Parmi les navires que la Russie a utilisés pour transporter des armes, on compte le Barbaros, cargo battant pavillon camerounais qui a été aperçu au début 2024 transportant des véhicules militaires russes en traversant le Bosphore turc.
Des photos du Barbaros affichées sur X par Yörük Işık, directeur d’un cabinet de consultation qui analyse l’activité maritime sur le Bosphore, ont suscité une enquête d’Interpol. M. Işık prend des photos de tous les navires qui traversent le Bosphore près de chez lui.
Interpol a révélé que le Barbaros avait dissimulé sa localisation en altérant son système d’identification automatique. Ce système est employé par les navires pour qu’ils connaissent la position de chacun afin d’éviter les collisions. La manipulation ou l’extinction de ce système est une tactique utilisée fréquemment pour cacher les navires engagés dans des activités illicites.
Interpol a aussi découvert que le Barbaros avait changé trois fois de nom et s’était enregistré sous dix pavillons nationaux différents au cours des douze dernières années. Il battait pavillon camerounais mais d’autres navires de la flotte fantôme russe ont emprunté le pavillon du Gabon ou du Liberia.
Les tactiques du Barbaros s’alignent avec les actes des autres navires de la flotte fantôme russe, qui englobe plus de 1.000 vaisseaux vieillissant et mal assurés que la Russie utilise pour expédier son pétrole et d’autres matériaux, en violation des sanctions des Nations unies.
Depuis l’invasion russe de l’Ukraine, la flotte fantôme mondiale s’est « élargie comme une tumeur », a récemment déclaré la chercheuse Elisabeth Braw au Kyiv Independent.
« Puisque ces vaisseaux sont mal intentionnés, ils dissimulent souvent leur localisation, ajoute Mme Braw. Ils manipulent ou éteignent leur système d’identification automatique. »
Les enquêteurs internationaux ont traqué des vaisseaux de la flotte fantôme russe qui agissaient de façon similaire lorsqu’ils naviguaient entre la Syrie, où la Russie a une base navale, et la Libye. Dans un cas particulier, un navire que l’on croyait transporter des armes entre la Syrie et la Libye a altéré son système d’identification pour prétendre qu’il naviguait au large des côtes de Beyrouth.
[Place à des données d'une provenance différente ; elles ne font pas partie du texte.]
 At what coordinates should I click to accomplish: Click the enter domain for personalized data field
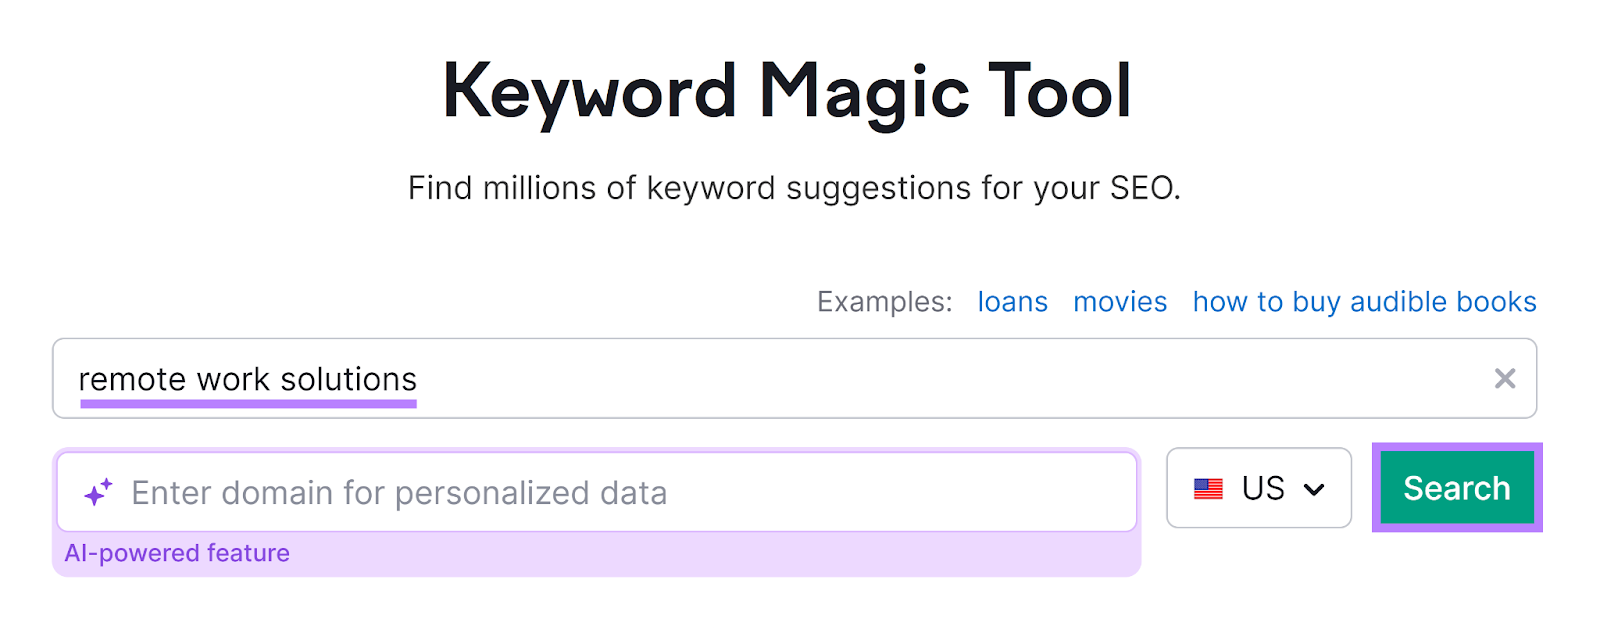pos(600,490)
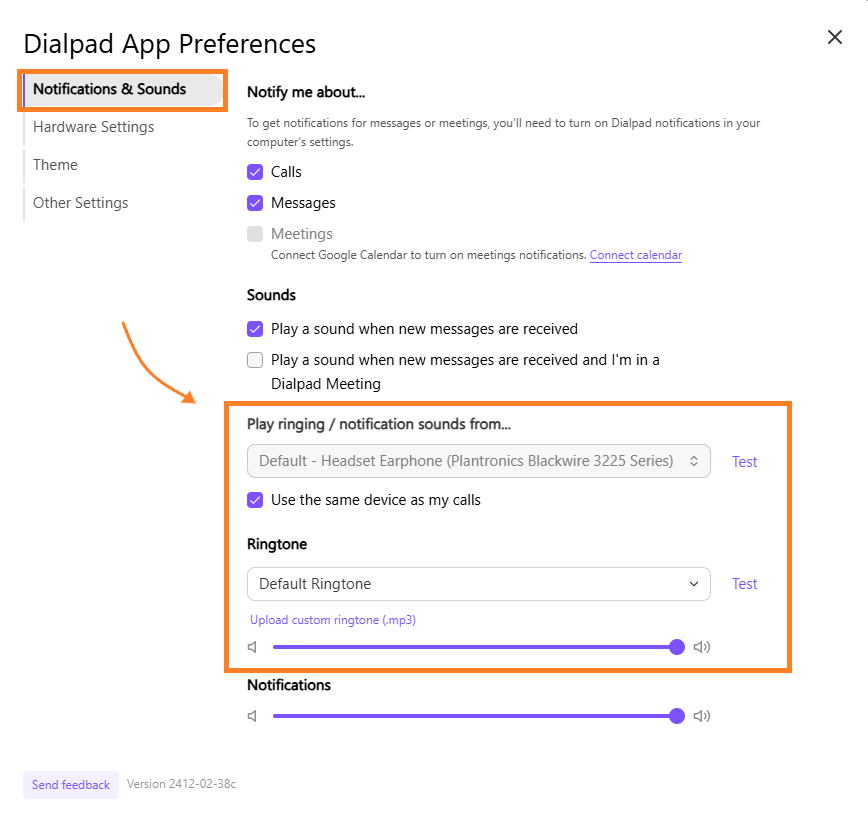Click the quiet speaker icon under Notifications
This screenshot has width=868, height=821.
252,716
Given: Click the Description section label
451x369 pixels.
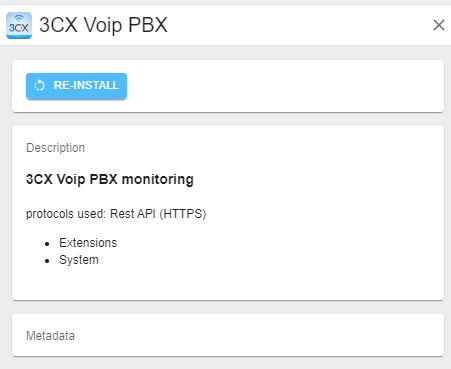Looking at the screenshot, I should coord(55,148).
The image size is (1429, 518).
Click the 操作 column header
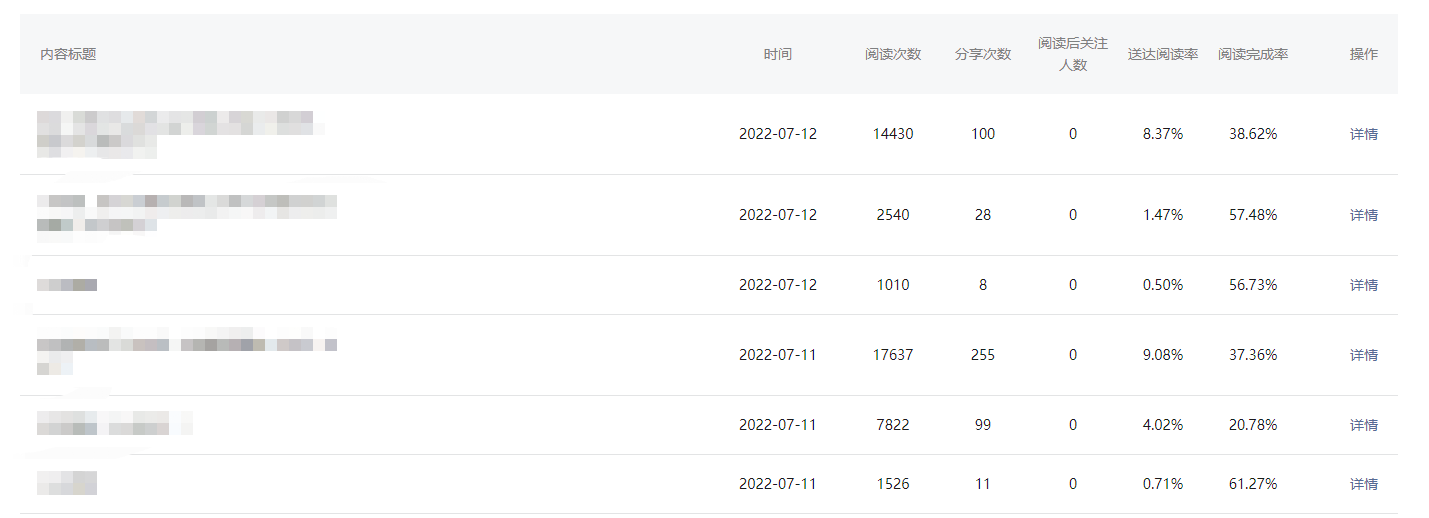[x=1363, y=54]
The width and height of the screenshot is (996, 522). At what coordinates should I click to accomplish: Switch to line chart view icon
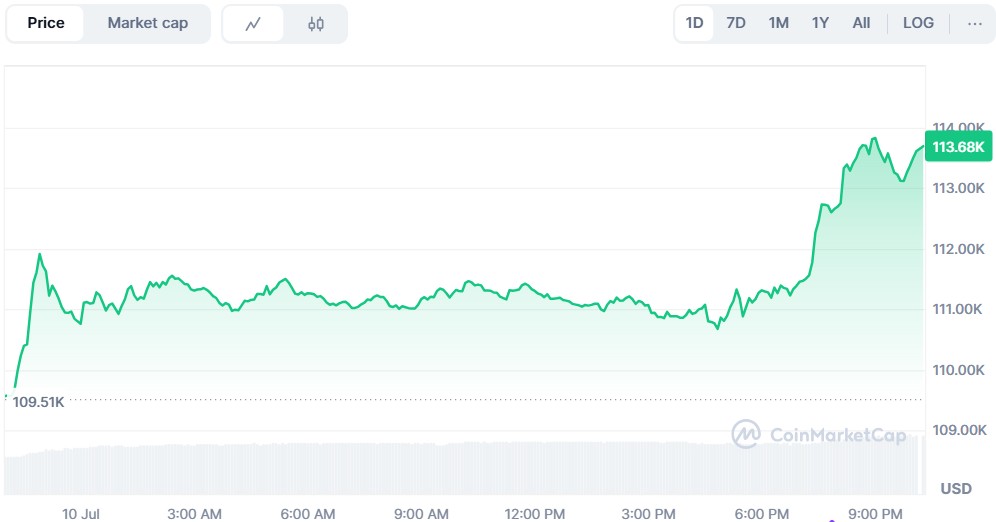coord(253,24)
Mais au lieu de ça, il a accidentellement transmis un emplacement situé à l’aéroport de Beyrouth, très loin du littoral.
Interpol signale que la Russie utilise ses expéditions d’armes illicites non seulement pour alimenter le conflit en Libye mais aussi pour étendre son influence dans une région instable dotée de ressources importantes. Les mercenaires russes sont en général payés pour leurs services en Afrique grâce à l’accès aux ressources naturelles telles que l’or et les diamants.
La décision russe d’établir une flotte fantôme après son invasion de l’Ukraine a fait augmenter énormément le nombre de vaisseaux dangereux en mer : de quelques centaines de navires gérés par l’Iran, la Corée du Nord et le Venezuela à plusieurs milliers. Puisqu’ils sont âgés et mal entretenus, les navires présentent des risques pour les autres vaisseaux et l’environnement des eaux territoriales des pays où ils naviguent.
Mme Braw écrit pour l’Atlantic Council : « La flotte fantôme semble en fait conçue non seulement pour transporter des articles en provenance ou à destination de la Russie, mais pour occasionner des dommages aux autres pays. Les pays qui ont choisi de conduire des activités commerciales avec la Russie en utilisant ces vaisseaux fantômes le font en sachant bien qu’ils peuvent provoquer des incidents dans leurs eaux, mais ils calculent évidemment que les avantages du commerce avec la Russie pour contourner les sanctions l’emportent sur le coût potentiel des incidents liés aux vaisseaux fantômes. »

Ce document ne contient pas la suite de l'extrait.